**Task statement**
A single number is required: how many lines in the data below contain "agent".

(Stored data)
►

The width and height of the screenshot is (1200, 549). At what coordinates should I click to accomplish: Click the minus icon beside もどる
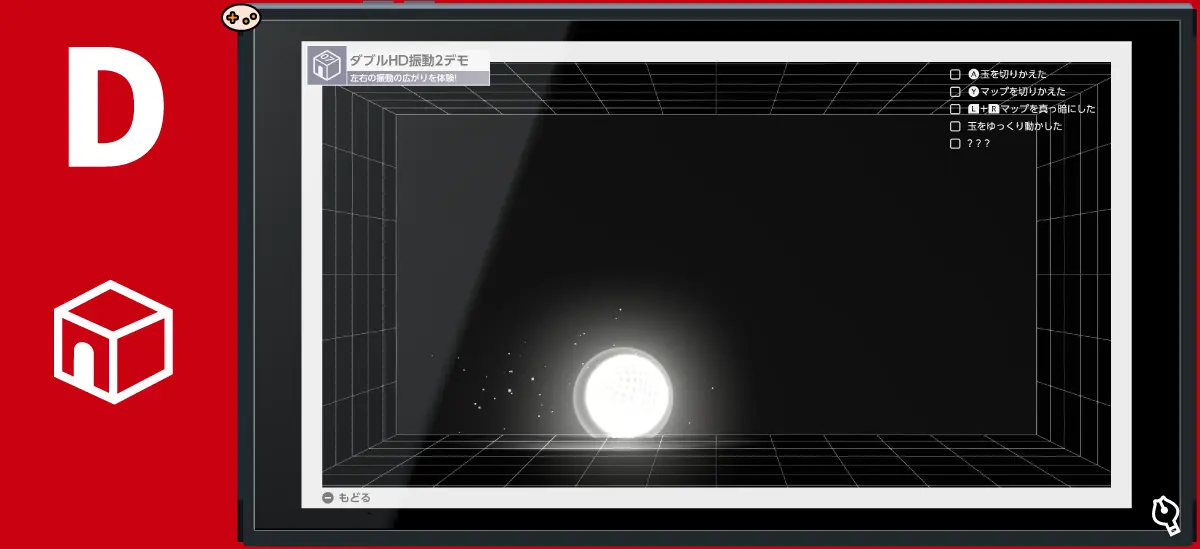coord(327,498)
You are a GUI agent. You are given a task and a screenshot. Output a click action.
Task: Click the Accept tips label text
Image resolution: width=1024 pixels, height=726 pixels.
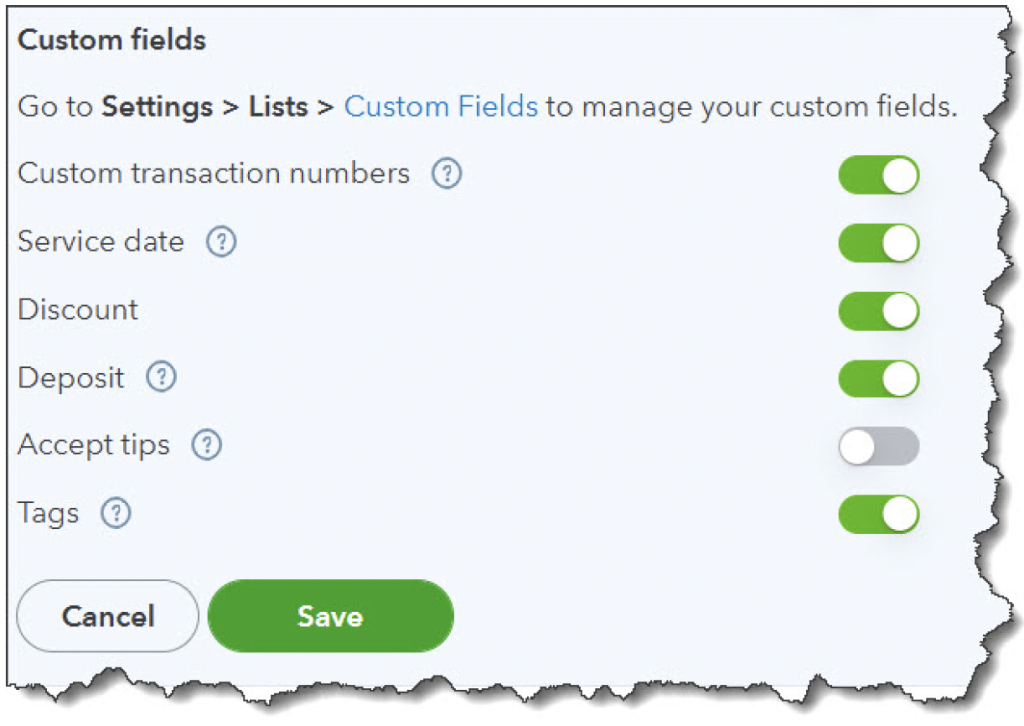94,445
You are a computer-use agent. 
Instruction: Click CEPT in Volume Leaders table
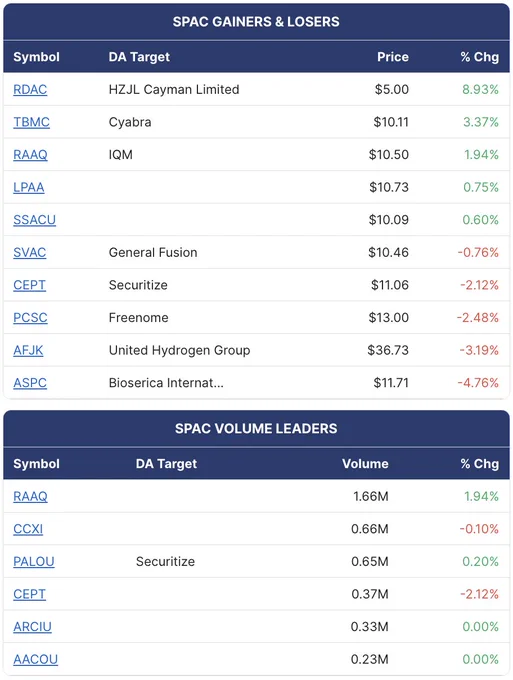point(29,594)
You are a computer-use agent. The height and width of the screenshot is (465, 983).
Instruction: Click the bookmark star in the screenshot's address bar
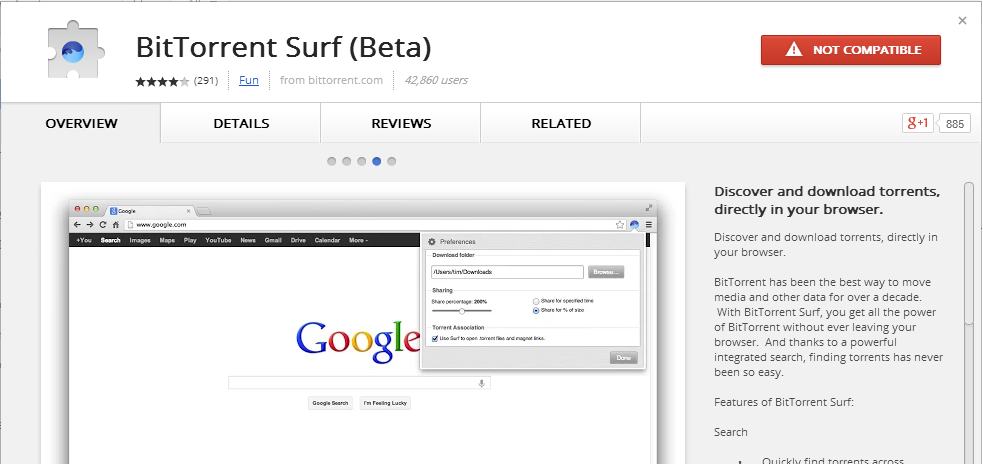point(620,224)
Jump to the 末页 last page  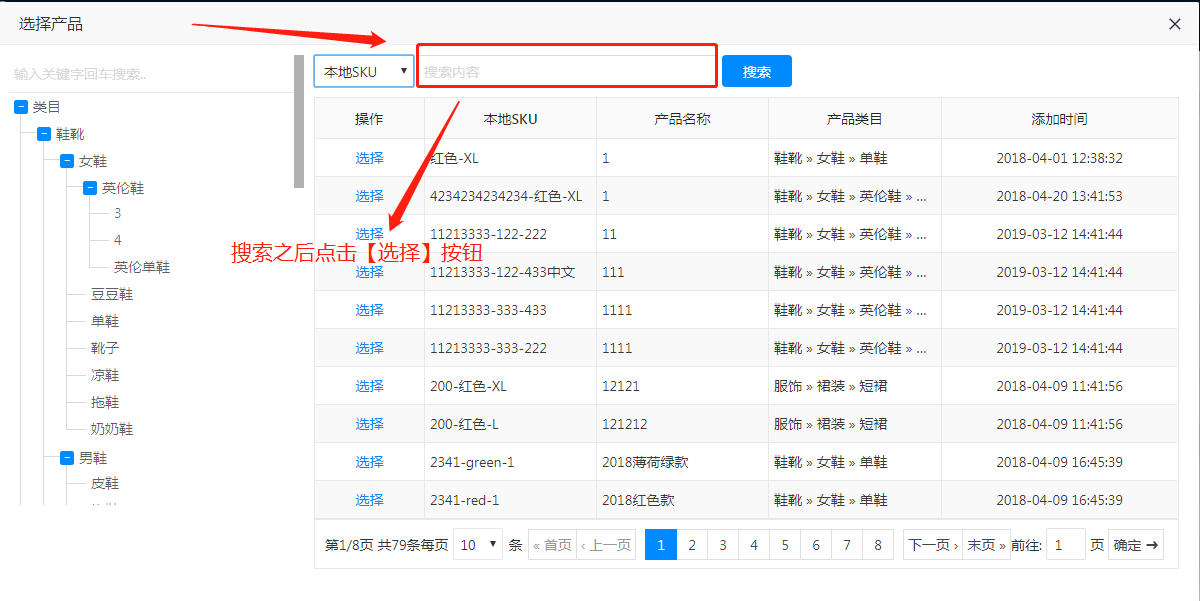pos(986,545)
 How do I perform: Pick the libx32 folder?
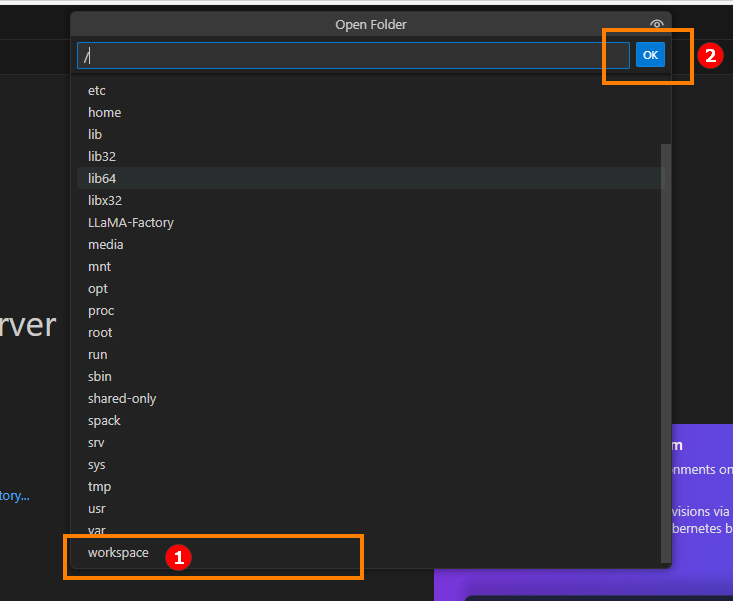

◄
►

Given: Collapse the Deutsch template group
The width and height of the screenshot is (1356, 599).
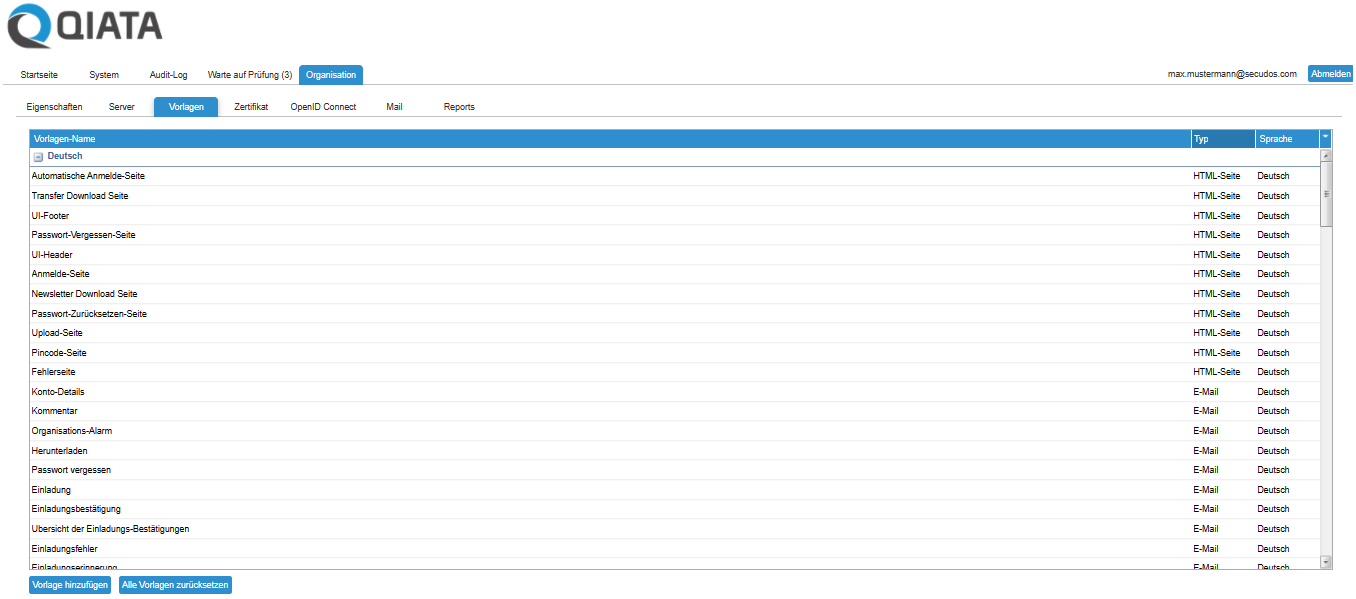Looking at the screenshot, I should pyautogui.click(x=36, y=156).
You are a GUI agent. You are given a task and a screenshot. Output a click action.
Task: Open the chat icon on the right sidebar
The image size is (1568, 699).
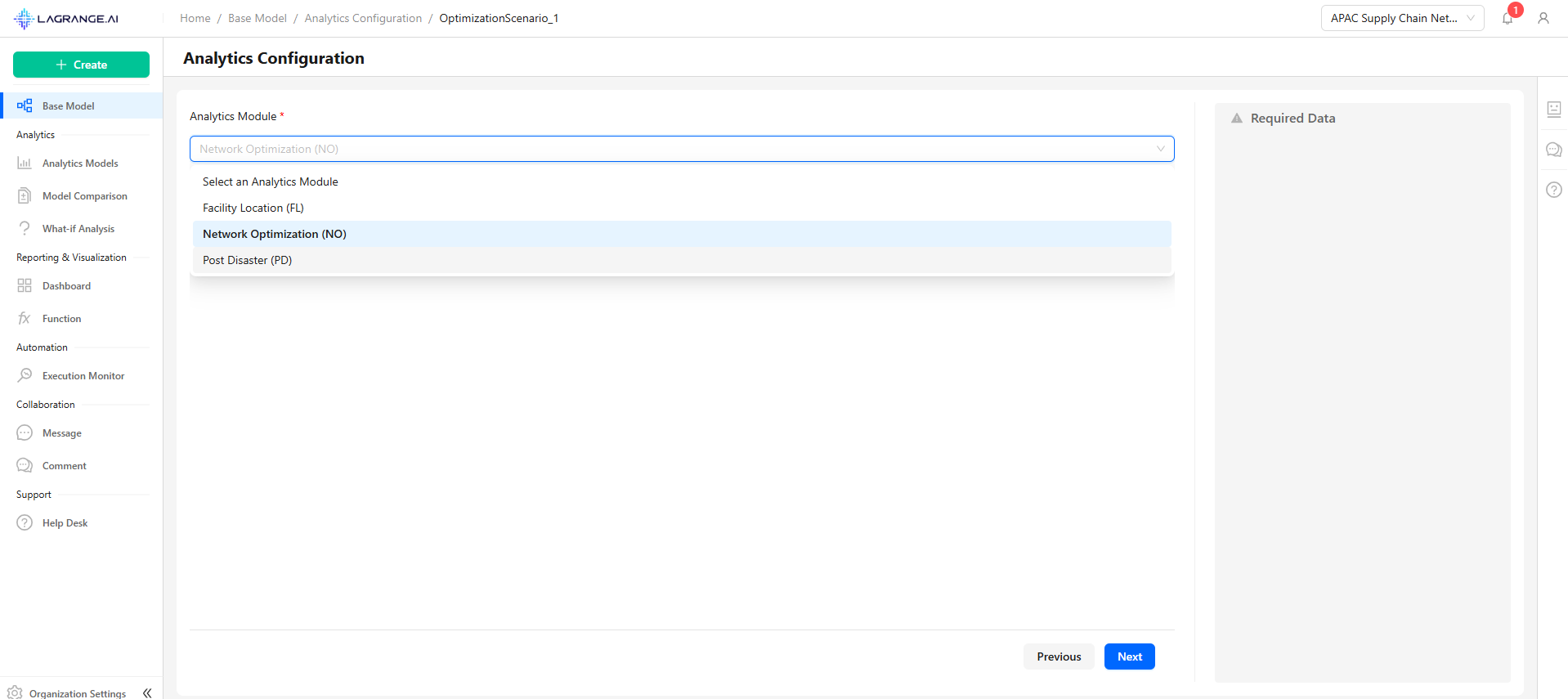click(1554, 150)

◄
►

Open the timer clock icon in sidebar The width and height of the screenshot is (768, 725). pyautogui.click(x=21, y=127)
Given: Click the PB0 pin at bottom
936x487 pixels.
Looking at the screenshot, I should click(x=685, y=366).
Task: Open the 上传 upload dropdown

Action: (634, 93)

◄

**Response below**
4